Bowles agrees that transmission of personality traits is possible from parents to children and this could mould social behaviors. However, he questions Clark’s extension of this particular evidence to bourgeois virtues like hard work, patience, non violence, etc. Bowles is also not convinced by Clark’s argument that low interest rates and low interpersonal violence led to proliferation of good virtues and its transmission to descendants either culturally or genetically. Low interest rate does not show that the English people were patience because patience could be a result of both nurture and nature (Glaeser 2007). Bowles also questions the timing of the Industrial Revolution based on Clark’s explanation: “If from 1250 or even earlier these “capitalistic” values were spreading as the surplus children of the rich cascaded down the social ladder, why do we not observe a gradual acceleration of the economy beginning in the 13th century rather than the abrupt take-off that Clark documents occurring more than half a millennium later? And why did the equally capitalistic Netherlands not also take off?”

Solow (2007) is also not totally convinced by the cultural and biological arguments. He doubts the evidence on comparative downward social mobility in England and the assertion on relatively higher fertility of the upper class in England vis-a-vis other countries because of the largely undocumented periods in Japan, China, and India. Moreover, Solow charges that Clark is using the genetic argument, rather indirectly, to fend off criticisms from those favoring biological basis for the success of the English people. He wants to see “whether the trait responsiveness of pecuniary incentives had spread more widely in English society than it had earlier or elsewhere by the end of the eighteenth century.” Here, Solow misses Clark’s point that pecuniary incentives were not responsible for the widespread innovation in the English society because innovation was high even though market reward to innovators was fairly low according to today’s standard.

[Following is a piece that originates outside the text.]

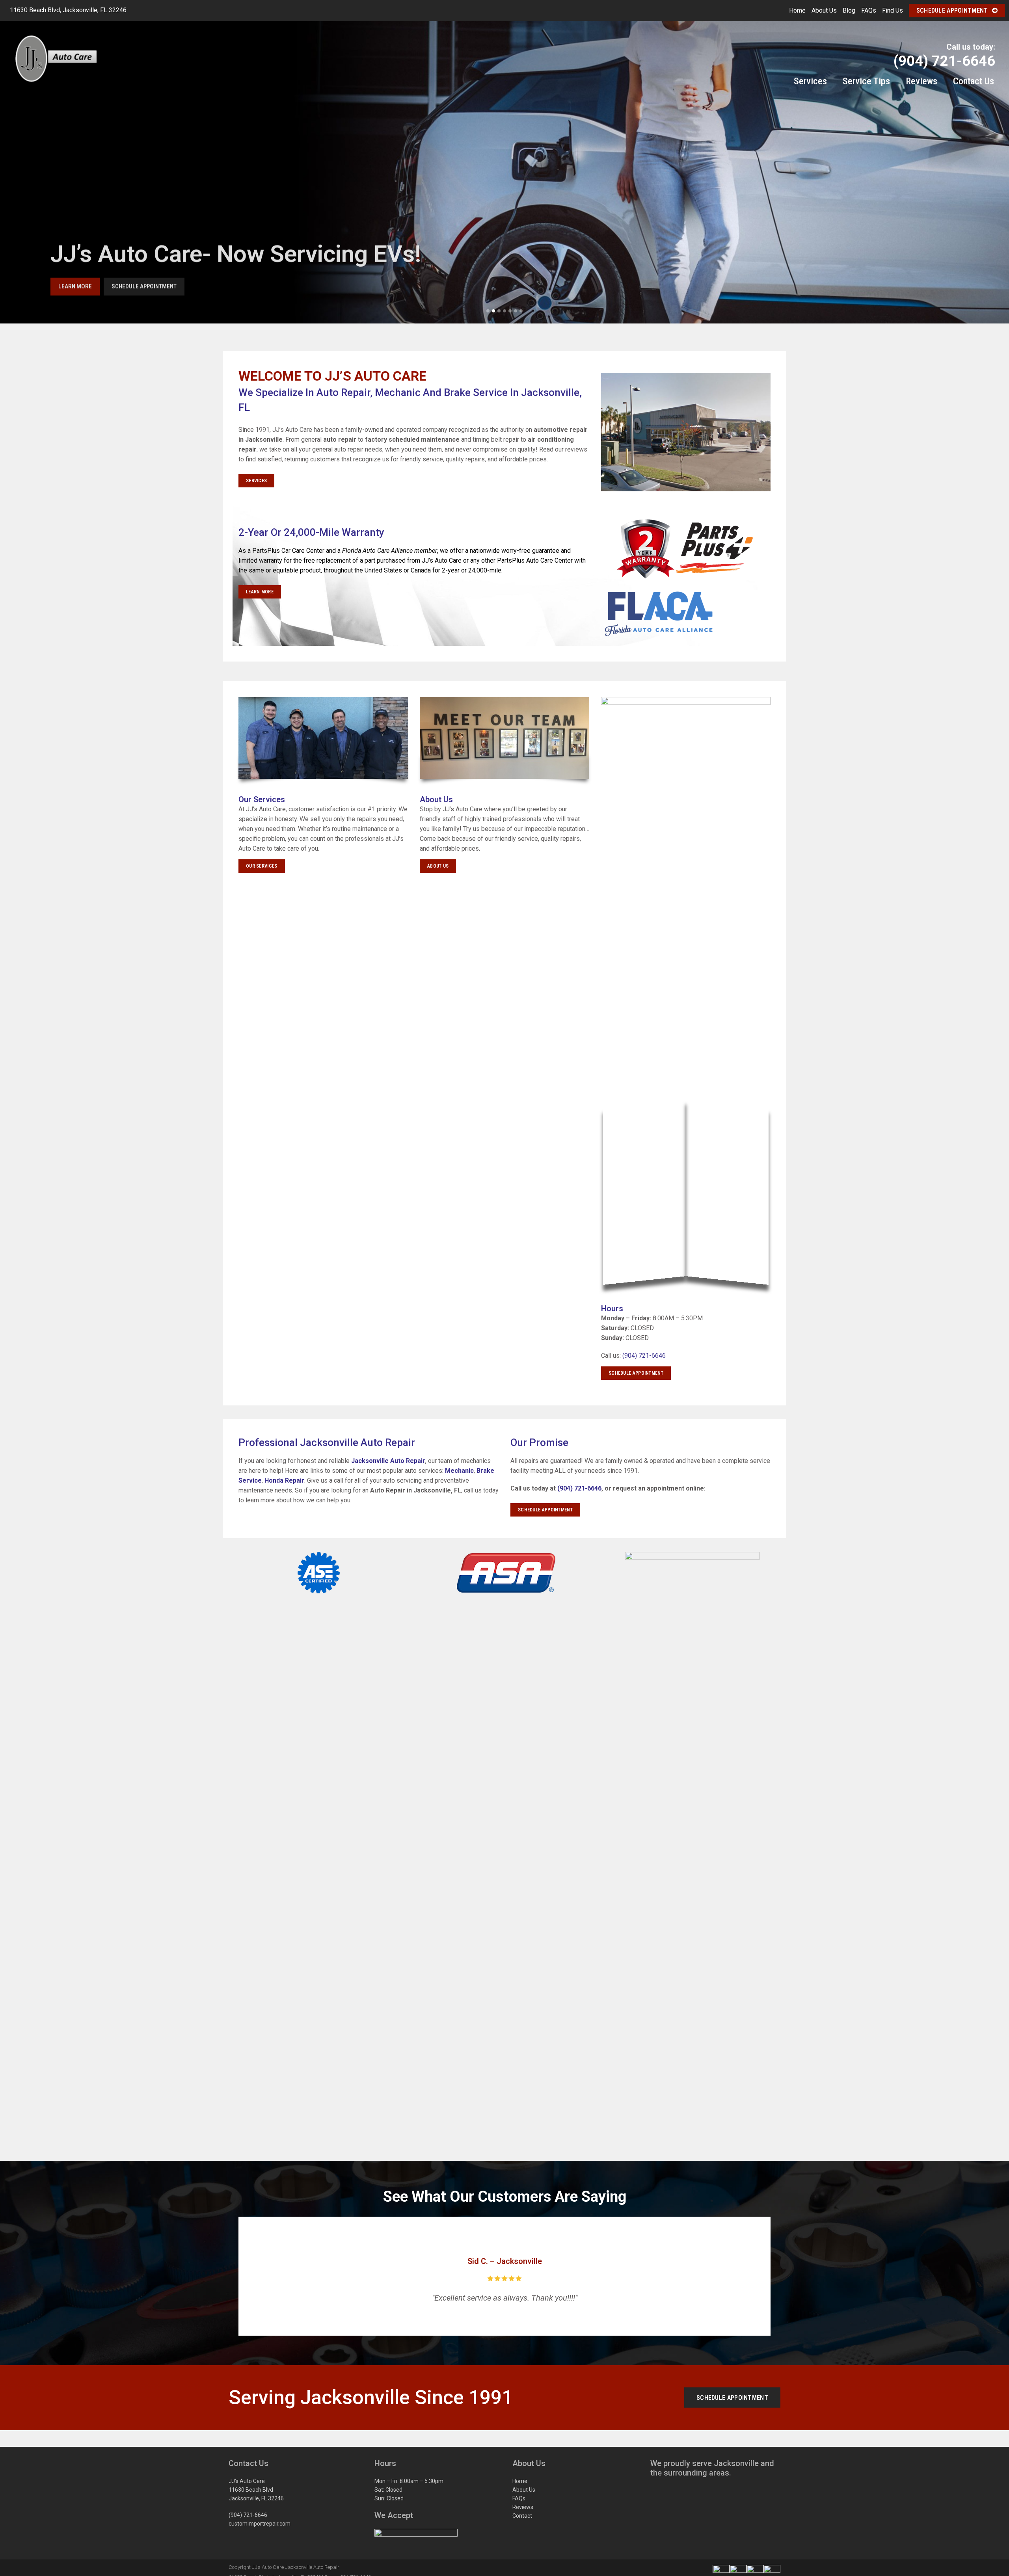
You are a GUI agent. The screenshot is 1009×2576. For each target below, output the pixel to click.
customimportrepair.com (259, 2523)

Tyler Cowen is also not totally convinced by Clark’s cultural and biological argument. He argues that England’s rapid economic growth and subsequent escape from the Malthusian era was caused not only by cultural factors but because of its geographic (island) and military (navy) advantage (Atefi 2007). Similarly Jared Diamond argues that natural endowments like geography and environment were responsible for the success of the English economy. He maintains, “History followed different courses for different peoples because of differences among peoples' environments, not because of biological differences among peoples themselves" (Diamond 1997).

Economic historian Kenneth L. Pomeranz , University of California, Irvine, feels that Clark’s argument on natural selection is weak, and unnecessary, if we can trace the changes in the institutions as a source of economic growth (Wade 2007). Pomeranz argues that the escape from Malthusian era was caused by tapping new sources of energy like coal and bringing new land into cultivation (from its colonies throughout the world), leading to increase in productivity. This means that limited land inside Britain alone did not matter, thus freeing it from Malthusian constraint on land productivity.

Similarly, Robert P. Brenner, economic historian at UCLA, believes that institutional explanations hold the real answer to economic growth and Clark’s genetically capitalist argument is just a speculative leap (Wade 2007).